:: Texto para leitura ::

────────

Turismo Rural

O turismo em xeque

Estudo provoca reflexões sobre a produção e a comunicação do turismo na contemporaneidade


Publicado em: 02/09/2013 às 15:40hs

O turismo em xeque

Uma ampla leitura crítica das relações de poder que existem no assunto ‘turismo’ em seus âmbitos políticos, econômicos, publicitários, sociais, psicológicos e ecológicos é a linha condutora de pesquisa realizada no Programa de Pós-Graduação em Ecologia Aplicada Interunidades (Escola Superior de Agricultura “Luiz de Queiroz” – ESALQ e Centro de Energia Nuclear na Agricultura – CENA) com o título “Espetáculos e Invisibilidades do Discurso Legitimador do Turismo”. Ao abrir o tema para o turismo em geral, o autor contraria a proposta dos estudiosos que vão se especializando e fechando mais seus objetos de estudos. O objetivo da tese, explica o autor, Helio Hintze, é o de propor e estimular reflexões críticas sobre a produção discursiva no turismo da contemporaneidade, ou seja, sobre a forma como o turismo vem sendo construído por diversos tipos de discursos elaborados por diferentes agentes sociais.

O turismo é apresentado como manifestação da modernidade, do Ocidente Eurocêntrico e da cultura de consumo contemporânea. Diante dessa perspectiva, considera-se que a expansão do turismo traz as marcas dessas três manifestações, transformando os mais diversos temas em entes econômicos para um consumo cada vez mais veloz e fluído. Esse processo, chamado pelo autor de ‘comodificação’, traz danosas consequências aos envolvidos na exploração do turismo, turistas e aos que ganham a vida trabalhando, pois todos têm suas relações permeadas pelo mercado.

Desenvolvido com vasto material empírico, o trabalho reuniu e analisou os comunicados dos principais agentes sociais que atuam como enunciadores hegemônicos do turismo: o World Travel and Tourism Council (WTTC), a Organização Mundial do Turismo (OMT) e o Ministério do Turismo (MTUR). Por meio da análise crítica do discurso de artigos, textos, leis, notícias de jornais, revistas, blogs e sites, além de livros, artigos científicos, teses e dissertações a tese considerou dois importantes enunciadores do que é o turismo – a mídia e a academia.

Enunciadores hegemônicos – “Em nível global, o WTTC e a OMT concentram todo o poder de fogo que lhes é atribuído pelos agentes de mercado que representam, na legitimação do turismo como única forma inteligente de lazer, de crescimento econômico e de geração de empregos”, revela Hintze. “Em nível nacional, o MTUR confirma essa legitimação produzindo o Brasil como um lugar naturalmente turístico; a mídia produz toda forma de estereótipos que devem ser perseguidos pelos turistas; e, por fim, boa parte da academia reforça essas ideias sem o nível de criticidade esperado, reproduzindo assim a legitimação”, complementa.

────────

:: Trechos de dados ::
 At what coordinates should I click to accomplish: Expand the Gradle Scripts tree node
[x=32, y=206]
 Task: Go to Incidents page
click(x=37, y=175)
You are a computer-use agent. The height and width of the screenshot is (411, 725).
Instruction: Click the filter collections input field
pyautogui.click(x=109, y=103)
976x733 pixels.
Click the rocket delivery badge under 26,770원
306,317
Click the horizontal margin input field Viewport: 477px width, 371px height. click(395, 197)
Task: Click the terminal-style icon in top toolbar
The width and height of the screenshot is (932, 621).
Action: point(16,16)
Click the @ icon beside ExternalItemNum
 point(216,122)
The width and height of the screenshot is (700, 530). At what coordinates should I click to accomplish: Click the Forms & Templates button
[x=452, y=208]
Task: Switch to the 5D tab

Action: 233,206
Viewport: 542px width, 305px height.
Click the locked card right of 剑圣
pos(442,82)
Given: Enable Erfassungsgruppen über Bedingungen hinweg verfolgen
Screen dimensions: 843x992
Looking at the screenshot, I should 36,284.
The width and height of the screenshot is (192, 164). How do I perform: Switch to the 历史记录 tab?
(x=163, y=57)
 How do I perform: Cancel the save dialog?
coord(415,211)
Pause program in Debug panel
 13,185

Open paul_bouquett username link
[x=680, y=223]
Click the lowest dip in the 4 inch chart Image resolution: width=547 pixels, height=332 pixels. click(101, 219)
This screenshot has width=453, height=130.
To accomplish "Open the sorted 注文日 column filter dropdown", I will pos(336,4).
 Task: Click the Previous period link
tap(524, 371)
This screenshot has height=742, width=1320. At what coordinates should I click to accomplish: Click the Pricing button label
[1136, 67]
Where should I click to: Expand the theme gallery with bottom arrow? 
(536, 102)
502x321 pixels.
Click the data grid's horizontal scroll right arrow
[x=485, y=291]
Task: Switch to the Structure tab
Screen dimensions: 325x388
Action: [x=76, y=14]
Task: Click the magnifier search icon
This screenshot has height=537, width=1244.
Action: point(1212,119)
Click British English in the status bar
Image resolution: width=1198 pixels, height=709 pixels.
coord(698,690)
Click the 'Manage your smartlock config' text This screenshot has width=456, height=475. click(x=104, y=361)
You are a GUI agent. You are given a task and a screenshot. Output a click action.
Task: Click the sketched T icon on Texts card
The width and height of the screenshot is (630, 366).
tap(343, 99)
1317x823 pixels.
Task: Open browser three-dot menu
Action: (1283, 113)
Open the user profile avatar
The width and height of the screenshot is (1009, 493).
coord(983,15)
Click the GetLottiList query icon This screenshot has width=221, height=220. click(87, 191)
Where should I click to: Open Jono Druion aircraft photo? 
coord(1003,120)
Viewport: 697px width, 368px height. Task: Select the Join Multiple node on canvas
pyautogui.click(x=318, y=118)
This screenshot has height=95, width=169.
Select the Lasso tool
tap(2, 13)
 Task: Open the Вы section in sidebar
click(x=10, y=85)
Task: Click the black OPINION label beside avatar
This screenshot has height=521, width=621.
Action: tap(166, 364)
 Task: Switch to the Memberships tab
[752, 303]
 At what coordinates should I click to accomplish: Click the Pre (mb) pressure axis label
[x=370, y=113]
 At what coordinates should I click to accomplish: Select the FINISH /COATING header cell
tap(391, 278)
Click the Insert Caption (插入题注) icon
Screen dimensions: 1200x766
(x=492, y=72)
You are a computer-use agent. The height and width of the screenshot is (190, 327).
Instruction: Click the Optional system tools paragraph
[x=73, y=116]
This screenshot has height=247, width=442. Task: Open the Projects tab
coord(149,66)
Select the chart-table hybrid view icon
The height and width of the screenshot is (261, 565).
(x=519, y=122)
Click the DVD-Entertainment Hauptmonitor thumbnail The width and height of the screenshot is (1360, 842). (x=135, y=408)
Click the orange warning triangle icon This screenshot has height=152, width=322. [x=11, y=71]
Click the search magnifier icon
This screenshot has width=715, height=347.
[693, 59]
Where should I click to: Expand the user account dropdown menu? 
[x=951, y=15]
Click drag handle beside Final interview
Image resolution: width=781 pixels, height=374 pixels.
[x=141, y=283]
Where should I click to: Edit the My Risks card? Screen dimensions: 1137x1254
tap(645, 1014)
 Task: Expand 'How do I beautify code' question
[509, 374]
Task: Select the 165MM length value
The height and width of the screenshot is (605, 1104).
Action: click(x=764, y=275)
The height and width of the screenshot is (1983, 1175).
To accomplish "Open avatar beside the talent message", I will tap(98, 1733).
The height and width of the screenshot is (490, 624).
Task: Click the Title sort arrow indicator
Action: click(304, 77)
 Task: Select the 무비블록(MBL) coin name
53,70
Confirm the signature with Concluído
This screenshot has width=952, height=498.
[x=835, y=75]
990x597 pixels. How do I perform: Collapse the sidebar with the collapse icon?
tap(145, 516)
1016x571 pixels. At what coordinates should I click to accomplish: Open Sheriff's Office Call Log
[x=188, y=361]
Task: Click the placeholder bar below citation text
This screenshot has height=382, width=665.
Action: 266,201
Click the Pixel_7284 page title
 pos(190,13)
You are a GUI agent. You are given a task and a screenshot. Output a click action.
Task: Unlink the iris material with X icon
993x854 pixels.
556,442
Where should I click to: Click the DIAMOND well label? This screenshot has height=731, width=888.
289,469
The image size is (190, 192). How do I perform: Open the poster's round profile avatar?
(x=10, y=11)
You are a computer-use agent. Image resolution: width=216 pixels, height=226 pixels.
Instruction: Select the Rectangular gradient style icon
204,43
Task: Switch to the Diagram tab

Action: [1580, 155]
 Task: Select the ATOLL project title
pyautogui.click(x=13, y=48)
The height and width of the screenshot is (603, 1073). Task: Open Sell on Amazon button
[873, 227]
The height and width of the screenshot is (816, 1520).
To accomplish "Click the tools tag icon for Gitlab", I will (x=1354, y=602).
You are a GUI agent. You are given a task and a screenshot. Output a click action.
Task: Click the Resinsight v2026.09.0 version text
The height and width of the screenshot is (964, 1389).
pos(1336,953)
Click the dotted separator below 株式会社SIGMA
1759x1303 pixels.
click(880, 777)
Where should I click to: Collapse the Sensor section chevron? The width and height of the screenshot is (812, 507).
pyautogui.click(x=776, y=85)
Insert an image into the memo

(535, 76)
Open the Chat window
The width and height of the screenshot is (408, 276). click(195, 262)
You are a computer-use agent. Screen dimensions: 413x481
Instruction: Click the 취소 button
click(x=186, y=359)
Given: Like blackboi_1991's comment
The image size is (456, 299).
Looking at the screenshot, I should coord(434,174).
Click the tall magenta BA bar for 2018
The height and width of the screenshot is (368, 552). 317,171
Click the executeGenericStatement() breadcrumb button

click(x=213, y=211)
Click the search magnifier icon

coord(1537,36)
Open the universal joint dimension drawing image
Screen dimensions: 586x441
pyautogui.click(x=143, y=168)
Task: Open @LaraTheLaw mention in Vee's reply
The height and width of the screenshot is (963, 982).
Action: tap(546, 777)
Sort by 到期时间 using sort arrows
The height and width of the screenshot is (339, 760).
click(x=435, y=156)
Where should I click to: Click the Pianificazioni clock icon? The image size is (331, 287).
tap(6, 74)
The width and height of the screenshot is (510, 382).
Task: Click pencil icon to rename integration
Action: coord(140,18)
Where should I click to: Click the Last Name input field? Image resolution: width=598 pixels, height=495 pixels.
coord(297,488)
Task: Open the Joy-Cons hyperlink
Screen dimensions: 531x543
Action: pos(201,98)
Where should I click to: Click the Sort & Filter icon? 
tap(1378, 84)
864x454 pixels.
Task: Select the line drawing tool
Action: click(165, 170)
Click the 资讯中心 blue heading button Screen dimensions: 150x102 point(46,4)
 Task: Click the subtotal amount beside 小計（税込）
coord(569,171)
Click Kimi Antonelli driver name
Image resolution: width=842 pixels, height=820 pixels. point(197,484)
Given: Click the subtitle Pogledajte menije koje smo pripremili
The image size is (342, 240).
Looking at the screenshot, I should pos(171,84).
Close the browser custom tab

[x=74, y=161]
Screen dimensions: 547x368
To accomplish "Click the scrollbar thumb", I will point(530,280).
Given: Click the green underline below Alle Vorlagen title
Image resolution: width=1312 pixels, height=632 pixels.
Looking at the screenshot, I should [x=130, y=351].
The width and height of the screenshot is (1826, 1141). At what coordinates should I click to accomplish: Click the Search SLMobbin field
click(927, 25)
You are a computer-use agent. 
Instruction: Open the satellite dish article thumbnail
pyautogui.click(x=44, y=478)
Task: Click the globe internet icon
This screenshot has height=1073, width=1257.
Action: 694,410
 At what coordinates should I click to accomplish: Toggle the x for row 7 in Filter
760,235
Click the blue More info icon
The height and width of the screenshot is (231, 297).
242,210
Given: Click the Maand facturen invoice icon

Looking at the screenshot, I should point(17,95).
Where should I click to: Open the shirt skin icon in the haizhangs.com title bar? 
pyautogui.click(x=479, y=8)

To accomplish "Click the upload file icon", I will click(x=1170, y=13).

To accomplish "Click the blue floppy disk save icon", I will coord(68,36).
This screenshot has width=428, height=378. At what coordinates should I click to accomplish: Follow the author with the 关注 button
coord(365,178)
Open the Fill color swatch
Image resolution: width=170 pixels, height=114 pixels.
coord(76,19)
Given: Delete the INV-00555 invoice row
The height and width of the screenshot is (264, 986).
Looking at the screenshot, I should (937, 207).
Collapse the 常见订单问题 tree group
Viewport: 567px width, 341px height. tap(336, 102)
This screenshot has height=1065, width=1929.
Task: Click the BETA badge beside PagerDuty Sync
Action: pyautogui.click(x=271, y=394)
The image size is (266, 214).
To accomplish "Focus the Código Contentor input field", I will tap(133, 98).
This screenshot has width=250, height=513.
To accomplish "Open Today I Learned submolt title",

────────

:: Pedido proposto 1 ::
No texto sobre a pesquisa crítica do turismo, que nome o autor dá ao processo que transforma os mais diversos temas em entes econômicos para consumo?
:: Pedido proposto 2 ::
Prossiga o texto sobre a pesquisa crítica do turismo a partir do ponto em que ele termina.
Os dados foram retirados de uma fonte diferente da do texto.

:: Resultado 1 ::
O autor chama esse processo de ‘comodificação’.

:: Resultado 2 ::
Para o pesquisador, esses agentes sociais hegemônicos participam fortemente do processo de produção de subjetividade capitalista, operando para a confirmação do Estado Capitalista Neoliberal como algo legítimo e inquestionável. No estudo, esse processo recebe o nome de produção de ‘Espetáculos’. Já as questões importantes a respeito das mazelas que a atividade de mercado em geral traz, como por exemplo, o nivelamento de tudo à ideia de recurso turístico para a apropriação capitalista, a busca incessante de lucro, as injustas disputas entre oferta e demanda, a produção de descartabilidade de pessoas e lugares, entre outros problemas graves, são invisibilizados. “Assim produzido e comunicado, o turismo tem apresentado problemas com racismos, sexismos e etnocentrismos. Um exemplo que aparece nesse sentido é a convicção de exploração turística dos índios. Ao produzí-los como atrativos turísticos, essa produção oculta outras condições históricas e sociais de violência contra esses povos ao longo de cinco séculos neste país. Toda essa violência é produzida como invisível”, diz o autor que denomina essa dinâmica como Espetáculos e Invisibilidades de produção de “clichês turísticos”.

Segundo Hintze, a principal contribuição da tese é procurar colocar em xeque todo tipo de afirmações estabelecidas como verdades inequívocas produzidas pelo Estado/Mercado Neoliberal, como, por exemplo, o papel da ciência como o de pesquisa desinteressada. “Esse é um mito que precisa ser combatido. Muitos cientistas que estudam o turismo tem um compromisso com o mercado e/ou ignoram isso, ou trabalham mesmo para legitimar a prática do mercado. Enfim, a tese é organizada pela desconstrução desse tipo de mitos”, assegura o pesquisador.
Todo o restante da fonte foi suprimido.